Government-owned insurance companies, mainly, are incurring losses of 80-100% on the prime minister’s accident insurance scheme, Pradhan Mantri Suraksha Bima Yojana (PMSBY).
Government-owned insurance companies, mainly, are incurring losses of 80-100% on the prime minister’s accident insurance scheme, Pradhan Mantri Suraksha Bima Yojana (PMSBY). Compared with a premium of Rs 161 crore collected this year, insurance firms have disbursed claims of around Rs 290-320 crore. While they are planning to ask for doubling the premium levels for now — from Rs 12 per annum to around Rs 20-30 — even this may not be enough since similar insurance sold by these insurance companies can cost up to Rs 80 for a similar Rs 2 lakh cover albeit for individuals, and around Rs 45-50 for group insurance. A total of 13.4 crore persons have availed the PMSBY and, till March 5, a total of 20,249 claims were received; of these, 15,727 were settled. Launched in 2015, the insurance scheme gives a Rs 2-lakh cover for accidental death/permanent disability and Rs 1 lakh for partial disability. “In the past three years, claims from PMSBY have remained in the same range and the government had said that premium rate revision would be taken after three years,” said a senior official of a leading insurance company.

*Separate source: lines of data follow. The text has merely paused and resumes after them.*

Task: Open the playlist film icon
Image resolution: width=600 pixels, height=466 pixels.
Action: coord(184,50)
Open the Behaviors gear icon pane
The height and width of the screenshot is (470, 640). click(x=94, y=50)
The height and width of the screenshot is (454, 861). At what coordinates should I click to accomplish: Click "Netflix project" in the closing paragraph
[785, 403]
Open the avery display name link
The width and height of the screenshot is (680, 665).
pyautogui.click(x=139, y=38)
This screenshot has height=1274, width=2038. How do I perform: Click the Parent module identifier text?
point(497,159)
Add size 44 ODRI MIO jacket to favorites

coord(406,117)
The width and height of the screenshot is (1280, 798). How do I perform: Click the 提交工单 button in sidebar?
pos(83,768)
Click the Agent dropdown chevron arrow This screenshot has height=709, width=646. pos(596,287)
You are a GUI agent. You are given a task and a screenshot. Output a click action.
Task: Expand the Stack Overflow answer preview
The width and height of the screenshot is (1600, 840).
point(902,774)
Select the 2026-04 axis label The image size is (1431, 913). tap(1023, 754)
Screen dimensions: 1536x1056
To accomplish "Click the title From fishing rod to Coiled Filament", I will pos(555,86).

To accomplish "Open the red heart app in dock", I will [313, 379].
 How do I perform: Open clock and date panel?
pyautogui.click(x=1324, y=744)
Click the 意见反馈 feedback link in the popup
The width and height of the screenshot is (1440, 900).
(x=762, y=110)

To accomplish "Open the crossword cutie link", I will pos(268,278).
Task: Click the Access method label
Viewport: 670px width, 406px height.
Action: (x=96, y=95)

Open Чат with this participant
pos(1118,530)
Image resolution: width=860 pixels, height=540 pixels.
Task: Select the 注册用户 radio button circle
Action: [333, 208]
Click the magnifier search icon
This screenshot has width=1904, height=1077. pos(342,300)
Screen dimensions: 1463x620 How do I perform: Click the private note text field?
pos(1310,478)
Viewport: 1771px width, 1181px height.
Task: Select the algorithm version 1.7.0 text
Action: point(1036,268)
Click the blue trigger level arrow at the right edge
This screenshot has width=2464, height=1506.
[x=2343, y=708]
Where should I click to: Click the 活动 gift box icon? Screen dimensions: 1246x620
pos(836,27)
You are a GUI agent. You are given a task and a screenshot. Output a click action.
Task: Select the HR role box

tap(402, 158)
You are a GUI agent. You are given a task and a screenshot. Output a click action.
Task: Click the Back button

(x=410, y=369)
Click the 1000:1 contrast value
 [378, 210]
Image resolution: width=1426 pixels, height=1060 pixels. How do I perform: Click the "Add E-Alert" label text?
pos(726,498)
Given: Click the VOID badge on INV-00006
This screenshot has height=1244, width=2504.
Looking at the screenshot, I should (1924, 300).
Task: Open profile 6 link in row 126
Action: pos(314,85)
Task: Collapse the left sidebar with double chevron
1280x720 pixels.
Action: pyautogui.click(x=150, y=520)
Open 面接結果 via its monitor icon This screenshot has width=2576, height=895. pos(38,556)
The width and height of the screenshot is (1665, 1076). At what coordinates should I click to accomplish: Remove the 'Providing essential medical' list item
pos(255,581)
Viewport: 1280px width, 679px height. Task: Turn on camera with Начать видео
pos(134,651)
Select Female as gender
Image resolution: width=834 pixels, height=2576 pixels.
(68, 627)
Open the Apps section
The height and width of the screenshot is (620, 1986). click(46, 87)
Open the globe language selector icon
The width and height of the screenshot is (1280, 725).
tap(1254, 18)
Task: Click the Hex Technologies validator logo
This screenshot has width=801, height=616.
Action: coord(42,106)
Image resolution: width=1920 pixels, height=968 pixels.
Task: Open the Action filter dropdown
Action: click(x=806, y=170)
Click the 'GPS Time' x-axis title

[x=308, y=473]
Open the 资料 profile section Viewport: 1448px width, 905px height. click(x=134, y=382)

The official added, “At the meeting with the ministry of finance next month, we will ask for an increase in premium to Rs 20-30 per annum. The claims ratio has remained in the same range for the previous financial year and a hike in premium rates will give some relief to us,” said a senior official of a leading insurance company. Another official of an insurance firm said, “Though overall numbers look small in terms of claims, if more people participate and the claims remain at the same levels, it will hurt our industry. We hope that government understands our point of view and increases the premiums next time.” The scheme, launched in May 2015, was seen as a ground-breaking step to provide affordable, universal access to personal accident cover at a nominal cost to all Indians. The premium amount has to be paid by May-end every year for renewal and the policies are linked to the bank accounts of the beneficiaries. While several private players provide cover under PMSBY, state-owned general insurers including New India Assurance, National Insurance Company and United India Insurance together command a share of 70-75%. Huge under-pricing also applies to other insurance schemes such the life insurance under the Pradhan Mantri Jeevan Jyoti Bima (PMJJBY). In the case of the PMJJBY, while LIC charges a premium of Rs 1,529 per annum to a 20-year-old for a 20-year cover for Rs 6 lakh — going up to Rs 6,273 for a 45-year-old — the PMJJBY charges a mere Rs 330 for everyone between 18 and 50. Compared with a premium of Rs 1,028 crore for life policies in FY17, its second year of operations, the claims were for Rs 1,249 crore, giving it a claims ratio of over 120%. In the case of the yet-to-be-launched health insurance scheme announced in the Budget, while the government has estimated Modicare will cost around Rs 1,000-1,200 per family per year, 30 non-life insurance firms in the country have written to the finance ministry saying the premium needs to be at least Rs 2,500 for the scheme to be viable.